• Written request: In the stretch of material from the line containing "Click the plus icon to add a step" through the line containing "click(x=1347, y=556)", replace "plus icon" with "plus sign" and give those lines again with nothing else changed, leaving the pictures out.

• Records for the exercise:
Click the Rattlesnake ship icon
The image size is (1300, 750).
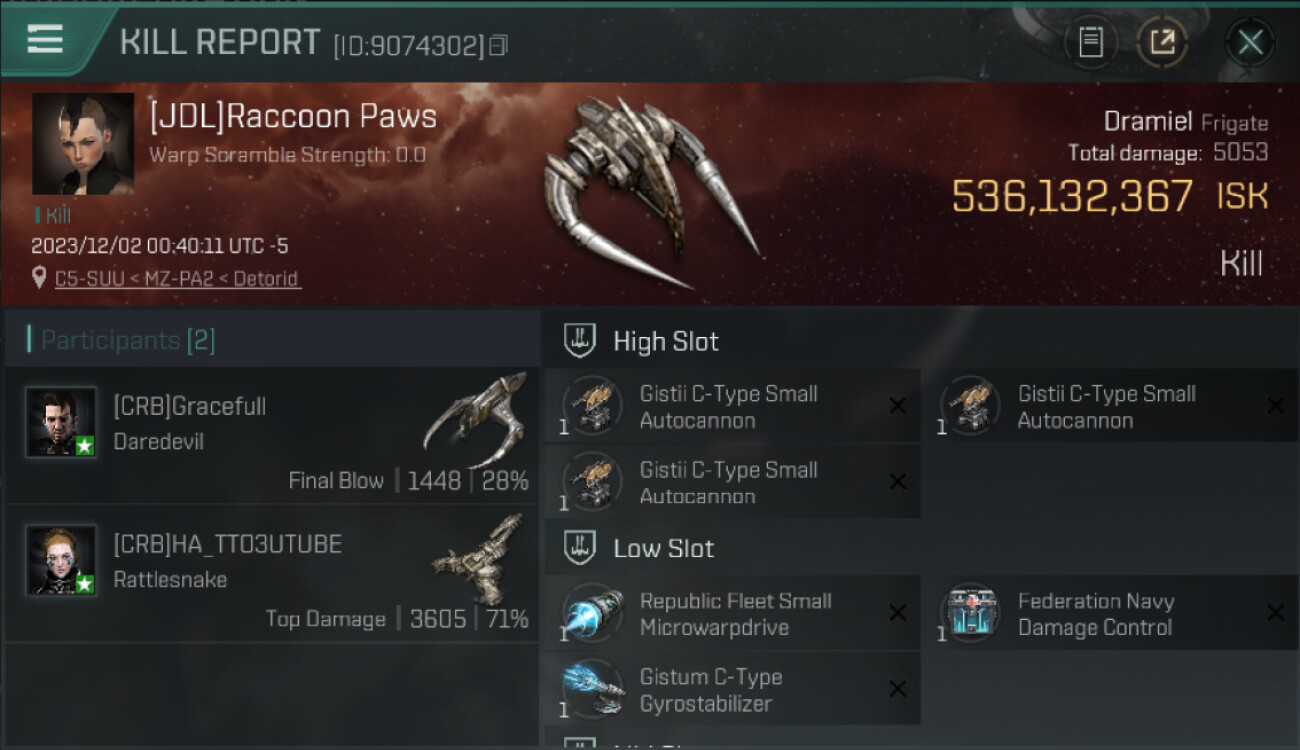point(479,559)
==
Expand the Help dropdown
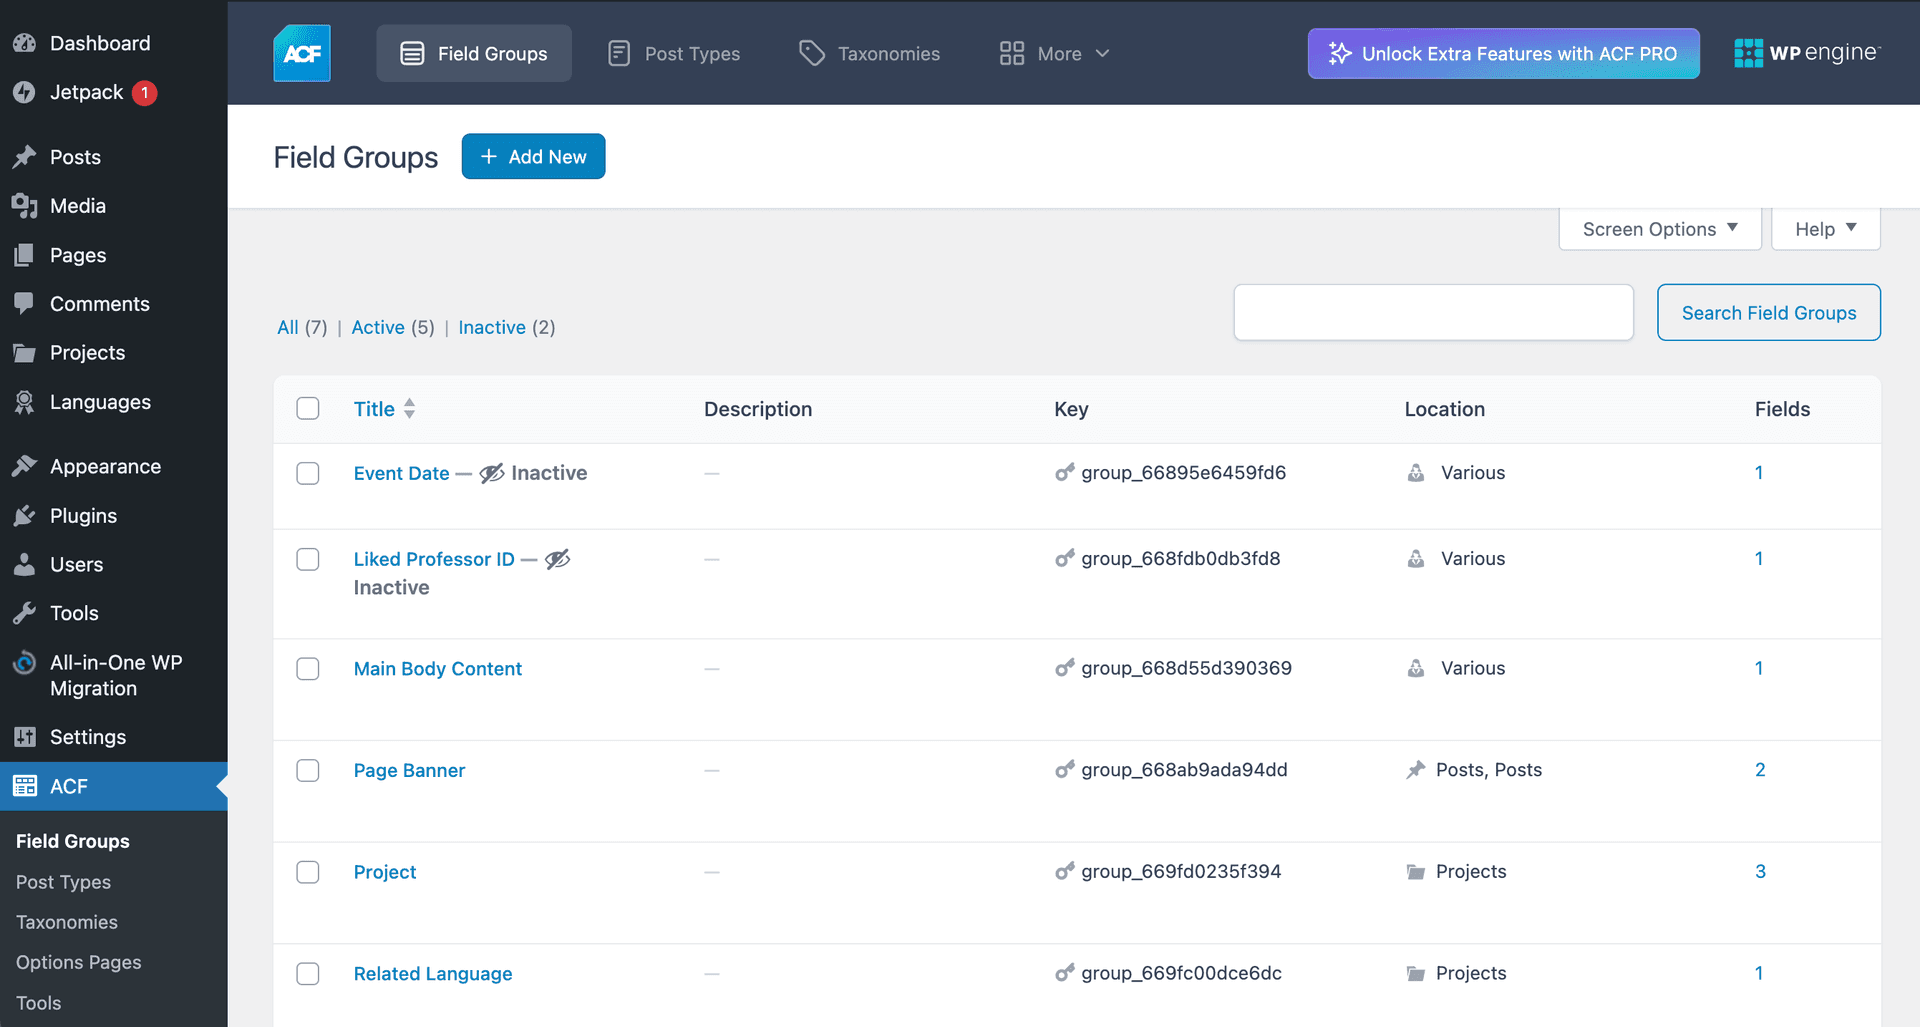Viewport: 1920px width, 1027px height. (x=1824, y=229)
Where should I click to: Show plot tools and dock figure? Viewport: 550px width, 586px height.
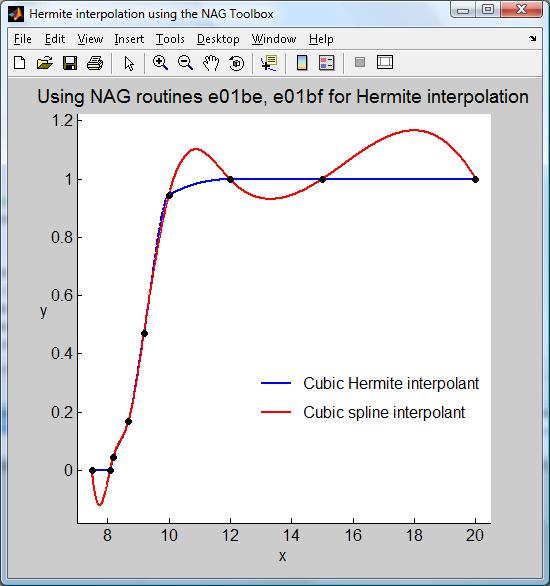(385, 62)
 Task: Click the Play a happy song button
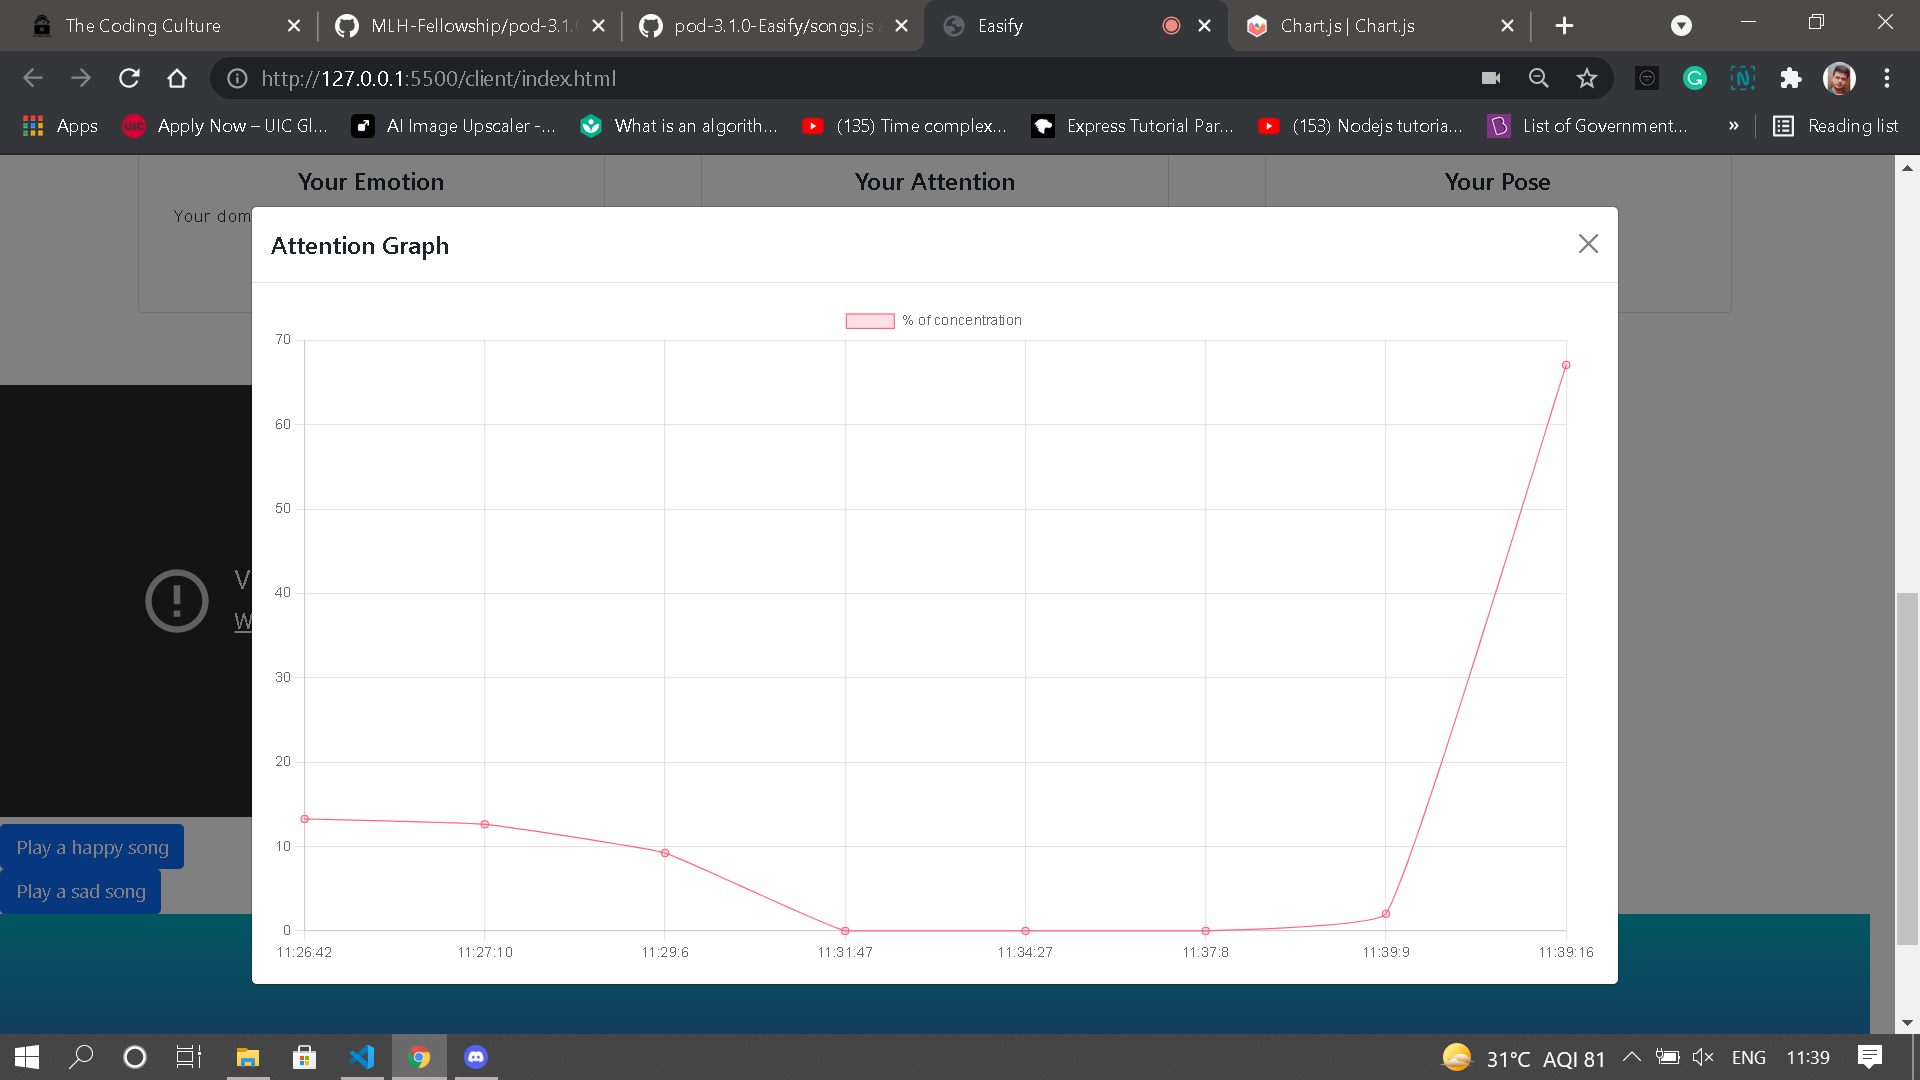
---
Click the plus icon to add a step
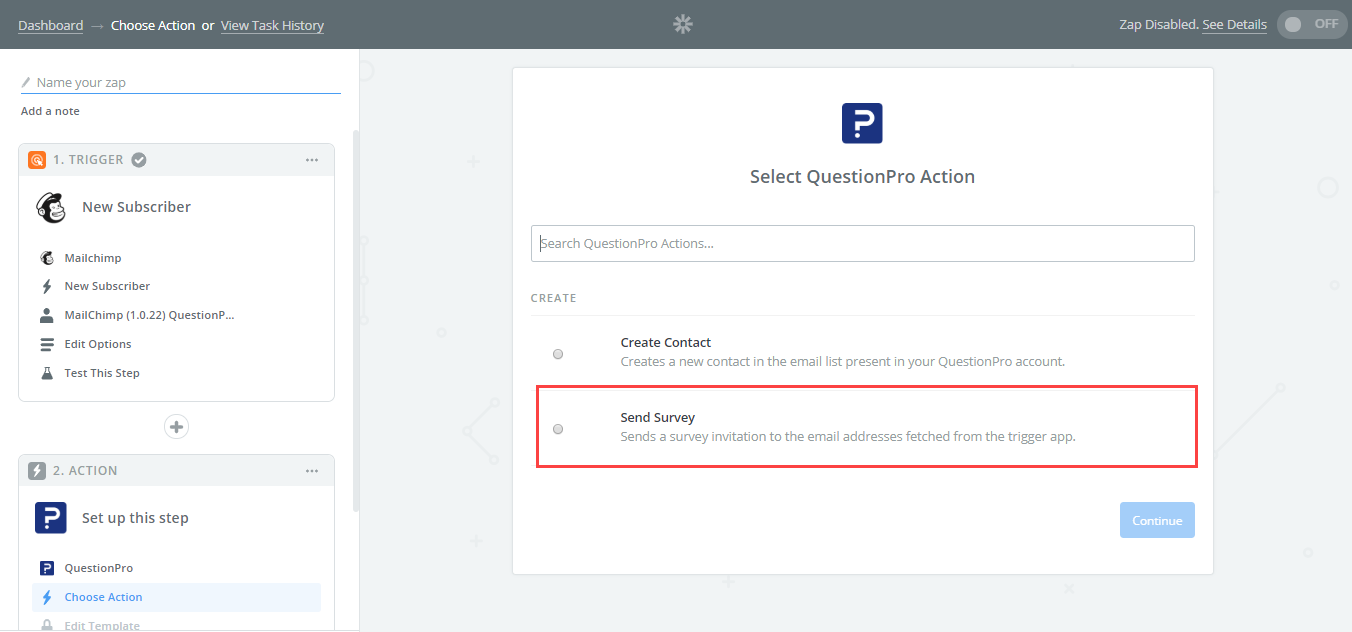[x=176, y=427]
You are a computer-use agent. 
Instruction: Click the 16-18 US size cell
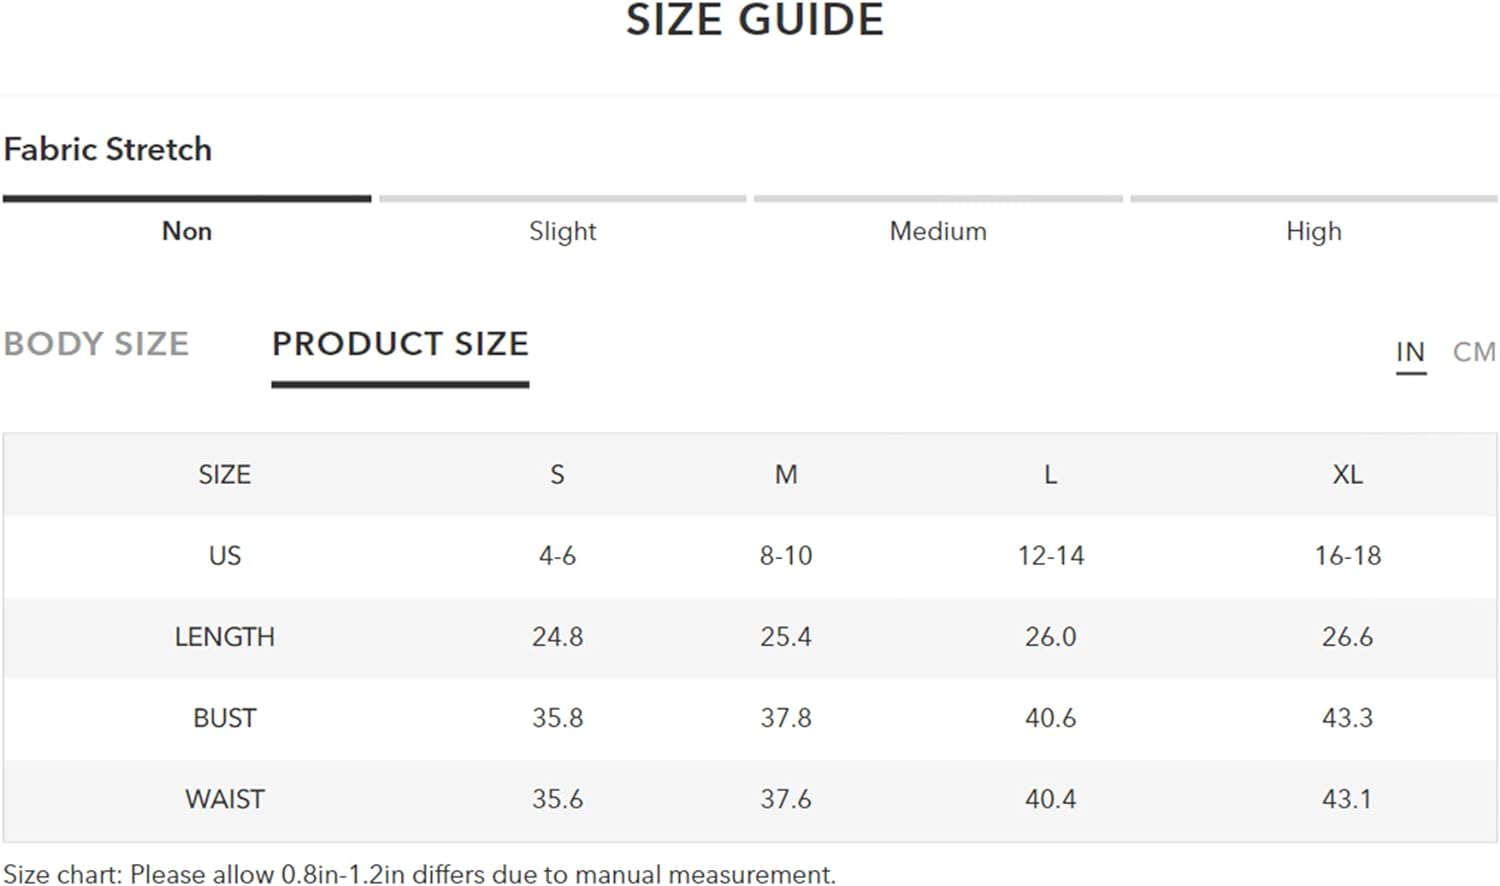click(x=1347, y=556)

• Exercise response:
Click the plus sign to add a step
[x=176, y=427]
You are a computer-use agent. 
Instruction: Click the 16-18 US size cell
click(x=1347, y=556)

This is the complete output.